Researchers identify role of glycans in SARS-CoV-2 spike protein

With the growing surge in the COVID-19 cases, scientists are working actively to develop therapies and vaccines to impede SARS-CoV-2—the virus that causes the disease.

In this illustration, glycans (dark blue) coat the SARS-CoV-2 spike protein (light blue), which is anchored in the viral envelope (colorful bilayer on bottom). Image Credit: Adapted from ACS Central Science 2020.

Several efforts target the coronavirus spike protein, which attaches to the angiotensin-converting enzyme 2 (ACE2) on human cells to allow the entry of the virus.

Scientists have now revealed an active role played by glycans––sugar molecules that can adorn proteins––in this process, indicating targets for vaccines and therapies. The study has been published in the ACS Central Science journal.

Just before the SARS-CoV-2 spike protein can communicate with the ACE2 located on a human cell, it alters its shape to express its receptor binding domain (RBD), the section of the protein that communicates with ACE2. Similar to several viral proteins, the SARS-CoV-2 spike protein has a dense coat of glycans present on its surface.

These glycans, which are bound at particular sites, help protect the viral proteins from the host immune system. Rommie Amaro and collaborators from the University of California San Diego, Maynooth University (Ireland), and the University of Texas at Austin speculated whether some glycans in the SARS-CoV-2 spike protein might also play an active role in the process that leads to infection.

To determine this, the team employed glycomic and structural data to construct molecular dynamics simulations of the SARS-CoV-2 spike protein integrated in the viral membrane.

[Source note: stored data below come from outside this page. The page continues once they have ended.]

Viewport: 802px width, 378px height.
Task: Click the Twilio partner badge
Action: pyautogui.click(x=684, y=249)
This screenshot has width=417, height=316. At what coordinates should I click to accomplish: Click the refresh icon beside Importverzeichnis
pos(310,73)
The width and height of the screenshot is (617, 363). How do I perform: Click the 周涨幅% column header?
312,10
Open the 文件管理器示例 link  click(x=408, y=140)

The computational models, which provided a comprehensive picture of each atom in the spike glycoprotein, showed that N-glycans connected to the spike protein at particular sites (N234 and N165) stabilized the shape change that exposes the RBD, which could lead to infection.

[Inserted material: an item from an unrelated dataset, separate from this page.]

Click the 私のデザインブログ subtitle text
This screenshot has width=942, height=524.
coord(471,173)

The simulations also detected areas of the spike protein that were not coated by glycans and therefore could be susceptible to antibodies, specifically after the shape undergoes modifications.

In lab experiments using biolayer interferometry, the researchers demonstrated that mutating the spike protein so that it no longer had glycans at N234 and N165 decreased the ability to attach to ACE2. These findings lay the groundwork for novel approaches to combat the pandemic, concluded the researchers.